Lateinamerika fühlt sich nicht dazu berufen, Teil des nordamerikanischen Freihandels zu sein, sondern will offen sein für die Welt, zur Entstehung einer multipolaren Welt beitragen. Der Kardinal von Honduras bei der Vorstellung des Buches von Guzmán Carriquiry.


von Oscar A. Rodríguez Maradiaga


Eine Frau mit ihrer Tochter bei der Feldarbeit in Guamote, Ecuador

Eine Frau mit ihrer Tochter bei der Feldarbeit in Guamote, Ecuador

Wer würde in so schwierigen Zeiten wie den heutigen auf Lateinamerika setzen? Wo dürfen wir dieses Land ansiedeln, das auch im Kontext der Globalisierung wieder einmal unter ferner liefen zu klassifizieren zu sein scheint?
Doch da ist sie, die gute Nachricht, und sie kommt von einem Lateinamerikaner voller Leidenschaft für den Kontinent der Hoffnung: Professor Guzmán Carriquiry Lecour, der mir heute die Ehre erwiesen hat, mich zur Vorstellung seines neuen Buches einzuladen.
Vor zwei Jahren wurde bei der ordentlichen Versammlung des lateinamerikanischen Bischofsrates CELAM, knapp zehn Jahre nach der vierten Generalkonferenz des lateinamerikanischen Episkopats in Santo Domingo, die Möglichkeit angesprochen, den Heiligen Vater zu bitten anläßlich des 50. Jahrestages dieses wichtigen kirchlichen Organs im Jahr 2005 eine fünfte Konferenz anzuberaumen.

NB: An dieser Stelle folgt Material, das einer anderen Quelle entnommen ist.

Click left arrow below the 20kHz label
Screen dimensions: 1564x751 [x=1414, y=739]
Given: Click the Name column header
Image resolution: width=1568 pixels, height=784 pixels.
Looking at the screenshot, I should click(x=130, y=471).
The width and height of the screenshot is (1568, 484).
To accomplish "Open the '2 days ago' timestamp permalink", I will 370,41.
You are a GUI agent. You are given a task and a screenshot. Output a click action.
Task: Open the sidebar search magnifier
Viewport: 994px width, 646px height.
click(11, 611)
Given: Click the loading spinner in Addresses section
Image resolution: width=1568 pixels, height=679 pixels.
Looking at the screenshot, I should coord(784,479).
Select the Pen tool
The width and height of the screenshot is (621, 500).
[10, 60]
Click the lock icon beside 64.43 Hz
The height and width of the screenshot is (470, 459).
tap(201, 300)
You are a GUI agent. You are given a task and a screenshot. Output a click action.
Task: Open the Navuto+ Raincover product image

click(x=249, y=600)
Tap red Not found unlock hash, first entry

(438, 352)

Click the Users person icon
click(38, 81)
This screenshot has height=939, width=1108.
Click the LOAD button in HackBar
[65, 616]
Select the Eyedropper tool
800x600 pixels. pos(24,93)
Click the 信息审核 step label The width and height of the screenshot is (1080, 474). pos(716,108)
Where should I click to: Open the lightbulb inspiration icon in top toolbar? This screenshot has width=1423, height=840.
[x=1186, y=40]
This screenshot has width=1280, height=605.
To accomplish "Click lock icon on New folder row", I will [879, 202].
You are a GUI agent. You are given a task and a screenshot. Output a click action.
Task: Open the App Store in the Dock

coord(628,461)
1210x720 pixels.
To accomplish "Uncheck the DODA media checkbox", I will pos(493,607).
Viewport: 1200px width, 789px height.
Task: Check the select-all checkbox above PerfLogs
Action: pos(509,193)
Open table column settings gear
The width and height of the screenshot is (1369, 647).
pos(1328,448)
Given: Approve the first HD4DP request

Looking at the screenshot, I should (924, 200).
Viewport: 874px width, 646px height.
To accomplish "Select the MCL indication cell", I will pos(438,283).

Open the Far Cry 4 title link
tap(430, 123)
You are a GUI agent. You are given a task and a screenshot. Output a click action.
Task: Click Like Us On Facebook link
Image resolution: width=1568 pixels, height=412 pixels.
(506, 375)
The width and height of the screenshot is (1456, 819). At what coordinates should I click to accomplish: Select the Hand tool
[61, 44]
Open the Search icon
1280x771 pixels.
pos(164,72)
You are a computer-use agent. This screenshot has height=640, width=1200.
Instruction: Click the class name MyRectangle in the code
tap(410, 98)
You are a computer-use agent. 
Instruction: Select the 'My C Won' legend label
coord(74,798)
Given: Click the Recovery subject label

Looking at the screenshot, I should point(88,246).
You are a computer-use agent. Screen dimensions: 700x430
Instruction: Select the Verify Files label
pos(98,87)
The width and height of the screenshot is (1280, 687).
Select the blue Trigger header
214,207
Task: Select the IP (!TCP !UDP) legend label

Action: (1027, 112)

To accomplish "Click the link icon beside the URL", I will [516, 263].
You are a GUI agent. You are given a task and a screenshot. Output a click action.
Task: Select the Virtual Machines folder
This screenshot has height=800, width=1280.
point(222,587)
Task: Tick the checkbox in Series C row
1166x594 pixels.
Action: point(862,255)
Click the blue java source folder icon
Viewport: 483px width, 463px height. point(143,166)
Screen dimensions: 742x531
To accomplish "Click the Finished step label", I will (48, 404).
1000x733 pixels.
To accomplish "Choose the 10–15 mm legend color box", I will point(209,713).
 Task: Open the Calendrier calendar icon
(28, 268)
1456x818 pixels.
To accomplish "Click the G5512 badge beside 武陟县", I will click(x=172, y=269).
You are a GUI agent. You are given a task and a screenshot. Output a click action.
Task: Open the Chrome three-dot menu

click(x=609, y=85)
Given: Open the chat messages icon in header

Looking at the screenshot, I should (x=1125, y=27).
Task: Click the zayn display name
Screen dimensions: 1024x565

Es hat sich nämlich in den letzten 10 Jahren so vieles geändert, daß man eine klare und aufrichtige Aktualisierung für notwendig hielt, um den neuen Herausforderungen begegnen zu können, und zwar im Bewußtsein der in dem Apostolischen Schreiben Novo millennio ineunte vorgeschlagenen Perspektive duc in altum.
Ich kann dieses Buch guten Gewissens als hervorragendes instrumentum laboris für alle Bischöfe vorstellen, die ihr pastorales Engagement leben und mit der parresía der Kirche Jesu auf die neuen Zeichen der Zeit antworten wollen.
Professor Carriquiry ist nicht nur ein erfahrener Lehrmeister, sondern schon seit 1972 ein versierter Weltenbummler, seit damals, als er als junger Mann voller Enthusiasmus und Liebe zur Kirche in die Ewige Stadt kam, um in den Dienst des Päpstlichen Rates für die Laien zu treten.
Ich war zunächst durch seine Artikel in Vispera auf ihn aufmerksam geworden. Nach der Konferenz von Puebla lernte ich ihn dann bei einer Begegnung von Laien persönlich in San José de Costa Rica kennen. Die Kirche Lateinamerikas kann stolz darauf sein, daß einer ihrer Laien – besser gesagt, zwei und vier Laien, wenn man auch seine Frau und seine vier Kinder miteinbezieht – der Kirche in diesem wichtigen, den Laien gewidmeten Dikasterium dient. Das findet im fünften Kapitel seines Buches Niederschlag, wo die Kirche als globales Subjekt analysiert wird. Seine Analyse des II. Vatikanums als letztes europäisches und erstes Weltkonzil ist nicht einfach nur eine vom grünen Tisch aus gemachte Studie. Jede Seite ist voller Leben, Liebe, Erfahrung aus erster Hand. Er ist kein ferner, unbeteiligter Beobachter, sondern einer, der persönlich beteiligt war an dem stillen Kampf für Glauben, Frieden und Gerechtigkeit. Wenn man dieses Buch mit einem Untertitel versehen müßte, würde mir spontan folgender einfallen: von einem, der die Kirche leidenschaftlich liebt.
Brennende Themen wie die ALCA (amerikanische Freihandelszone), im Hinblick auf die Integration des Kontinents angefangen bei der Mercosur, werden mit Realismus und in aller Offenheit behandelt: „Lateinamerika kann sich nicht weiterhin die verantwortungslose und skandalöse Zurschaustellung parasitärer oligarchischer Minderheiten leisten, und auch nicht die rein spekulativen Formen der Finanz-Kolonialisierung, ohne einen wirklichen Kompromiß mit den Völkern und dem Schicksal der Nationen zu finden“ (S. 43). Hier ist eine Revision der internationalen Zusammenarbeit im Sinne einer neuen Kultur der Solidarität angesagt.
Man kann nicht länger an ein „Archipel“-Modell denken, einen Komplex von kleinen Inseln des Wohlstands inmitten eines Ozeans der Armut.
Wir wollen ganz sicher keine Satelliten und auch keine zum ideologischen Anachronismus Verdammten sein.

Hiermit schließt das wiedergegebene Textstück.